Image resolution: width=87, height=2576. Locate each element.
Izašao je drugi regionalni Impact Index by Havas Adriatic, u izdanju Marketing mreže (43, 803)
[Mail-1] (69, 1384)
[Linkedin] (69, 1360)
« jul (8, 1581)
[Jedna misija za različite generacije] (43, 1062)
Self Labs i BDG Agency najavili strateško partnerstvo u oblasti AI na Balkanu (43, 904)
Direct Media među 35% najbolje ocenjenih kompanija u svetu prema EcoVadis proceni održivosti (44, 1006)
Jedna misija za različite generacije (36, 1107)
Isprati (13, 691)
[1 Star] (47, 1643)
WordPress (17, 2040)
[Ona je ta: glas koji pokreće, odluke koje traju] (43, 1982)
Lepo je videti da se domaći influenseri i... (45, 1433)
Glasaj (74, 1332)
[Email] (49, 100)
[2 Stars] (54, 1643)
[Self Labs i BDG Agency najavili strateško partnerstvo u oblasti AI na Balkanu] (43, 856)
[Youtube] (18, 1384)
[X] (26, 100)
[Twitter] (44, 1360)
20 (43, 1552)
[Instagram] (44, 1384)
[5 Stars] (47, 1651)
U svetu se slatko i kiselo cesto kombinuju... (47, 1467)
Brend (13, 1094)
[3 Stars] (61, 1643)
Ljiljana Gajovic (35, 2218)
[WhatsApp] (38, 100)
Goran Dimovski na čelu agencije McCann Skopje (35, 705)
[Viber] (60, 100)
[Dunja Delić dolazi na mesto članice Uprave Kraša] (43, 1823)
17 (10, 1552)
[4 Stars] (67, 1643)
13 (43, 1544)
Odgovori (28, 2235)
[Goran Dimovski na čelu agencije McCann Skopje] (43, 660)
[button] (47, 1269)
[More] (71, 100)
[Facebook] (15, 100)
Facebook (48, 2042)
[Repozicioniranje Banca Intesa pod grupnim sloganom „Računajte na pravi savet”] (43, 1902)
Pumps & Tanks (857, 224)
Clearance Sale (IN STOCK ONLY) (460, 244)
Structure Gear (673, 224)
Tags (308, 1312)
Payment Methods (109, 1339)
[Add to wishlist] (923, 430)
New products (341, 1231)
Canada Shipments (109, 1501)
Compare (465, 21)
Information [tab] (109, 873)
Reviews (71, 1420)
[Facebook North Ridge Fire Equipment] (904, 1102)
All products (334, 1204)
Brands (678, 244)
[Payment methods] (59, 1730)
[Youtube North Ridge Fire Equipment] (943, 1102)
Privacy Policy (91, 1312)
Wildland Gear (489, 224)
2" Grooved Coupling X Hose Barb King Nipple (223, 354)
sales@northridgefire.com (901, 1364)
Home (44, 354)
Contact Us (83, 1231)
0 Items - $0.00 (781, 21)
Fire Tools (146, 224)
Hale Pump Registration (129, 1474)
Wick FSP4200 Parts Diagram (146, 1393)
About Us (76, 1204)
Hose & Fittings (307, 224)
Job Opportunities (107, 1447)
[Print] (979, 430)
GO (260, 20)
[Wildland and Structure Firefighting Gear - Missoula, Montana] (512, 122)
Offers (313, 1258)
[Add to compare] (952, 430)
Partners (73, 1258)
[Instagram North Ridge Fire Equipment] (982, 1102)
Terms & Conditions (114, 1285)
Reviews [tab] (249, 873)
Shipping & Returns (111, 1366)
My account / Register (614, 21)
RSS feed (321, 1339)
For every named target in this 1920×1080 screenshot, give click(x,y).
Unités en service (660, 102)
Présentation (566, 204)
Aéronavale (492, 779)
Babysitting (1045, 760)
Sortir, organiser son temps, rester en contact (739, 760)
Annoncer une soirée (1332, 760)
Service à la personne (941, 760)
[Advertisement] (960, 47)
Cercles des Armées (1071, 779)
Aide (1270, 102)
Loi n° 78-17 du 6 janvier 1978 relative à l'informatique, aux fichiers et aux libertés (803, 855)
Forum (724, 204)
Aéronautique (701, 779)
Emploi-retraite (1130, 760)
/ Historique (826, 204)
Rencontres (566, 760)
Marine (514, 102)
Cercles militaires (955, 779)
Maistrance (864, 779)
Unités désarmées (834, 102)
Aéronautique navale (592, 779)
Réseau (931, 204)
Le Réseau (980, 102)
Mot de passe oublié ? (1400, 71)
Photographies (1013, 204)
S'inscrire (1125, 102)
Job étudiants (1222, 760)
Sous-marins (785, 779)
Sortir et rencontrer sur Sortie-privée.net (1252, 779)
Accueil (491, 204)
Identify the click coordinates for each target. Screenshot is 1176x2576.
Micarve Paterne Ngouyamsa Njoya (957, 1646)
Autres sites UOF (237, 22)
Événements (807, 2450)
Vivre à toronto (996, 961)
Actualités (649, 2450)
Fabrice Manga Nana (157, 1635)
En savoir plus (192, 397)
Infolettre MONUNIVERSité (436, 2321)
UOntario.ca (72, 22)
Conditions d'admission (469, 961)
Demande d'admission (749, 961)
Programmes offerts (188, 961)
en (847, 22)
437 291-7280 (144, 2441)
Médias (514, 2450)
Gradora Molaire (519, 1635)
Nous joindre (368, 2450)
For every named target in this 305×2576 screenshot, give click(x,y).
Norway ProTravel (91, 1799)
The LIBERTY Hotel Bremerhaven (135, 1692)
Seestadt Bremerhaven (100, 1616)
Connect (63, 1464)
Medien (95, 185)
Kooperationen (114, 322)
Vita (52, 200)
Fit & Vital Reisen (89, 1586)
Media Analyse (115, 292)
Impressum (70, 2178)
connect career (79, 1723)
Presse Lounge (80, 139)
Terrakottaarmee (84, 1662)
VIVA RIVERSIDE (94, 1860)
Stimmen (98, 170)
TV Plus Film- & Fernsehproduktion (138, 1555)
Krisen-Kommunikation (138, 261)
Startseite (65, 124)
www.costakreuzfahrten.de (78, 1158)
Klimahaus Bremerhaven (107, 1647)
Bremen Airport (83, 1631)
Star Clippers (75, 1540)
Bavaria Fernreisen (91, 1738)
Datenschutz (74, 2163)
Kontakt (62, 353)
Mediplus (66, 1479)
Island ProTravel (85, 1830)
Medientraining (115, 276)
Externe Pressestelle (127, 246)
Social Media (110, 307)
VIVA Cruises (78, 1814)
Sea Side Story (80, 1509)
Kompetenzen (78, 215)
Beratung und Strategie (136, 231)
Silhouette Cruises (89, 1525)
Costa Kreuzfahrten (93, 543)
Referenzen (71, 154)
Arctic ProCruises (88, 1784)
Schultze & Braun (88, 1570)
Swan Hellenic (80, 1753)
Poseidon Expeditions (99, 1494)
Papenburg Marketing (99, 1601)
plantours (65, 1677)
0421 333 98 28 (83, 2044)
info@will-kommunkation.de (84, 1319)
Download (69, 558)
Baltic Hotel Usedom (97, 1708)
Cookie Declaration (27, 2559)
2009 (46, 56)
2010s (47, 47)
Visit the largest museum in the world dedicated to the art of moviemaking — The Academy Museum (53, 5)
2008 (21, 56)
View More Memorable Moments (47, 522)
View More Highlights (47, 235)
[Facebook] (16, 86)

..............................

▶ [Directions for this task]: Starting at the line with "[Dunja Delić dolazi" and ending at the line with "Compare (465, 21)", print each line of the listing above exactly, with no other lines.

▶ [Result for this exercise]:
[Dunja Delić dolazi na mesto članice Uprave Kraša] (43, 1823)
17 (10, 1552)
[4 Stars] (67, 1643)
13 (43, 1544)
Odgovori (28, 2235)
[Goran Dimovski na čelu agencije McCann Skopje] (43, 660)
[button] (47, 1269)
[More] (71, 100)
[Facebook] (15, 100)
Facebook (48, 2042)
[Repozicioniranje Banca Intesa pod grupnim sloganom „Računajte na pravi savet”] (43, 1902)
Pumps & Tanks (857, 224)
Clearance Sale (IN STOCK ONLY) (460, 244)
Structure Gear (673, 224)
Tags (308, 1312)
Payment Methods (109, 1339)
[Add to wishlist] (923, 430)
New products (341, 1231)
Canada Shipments (109, 1501)
Compare (465, 21)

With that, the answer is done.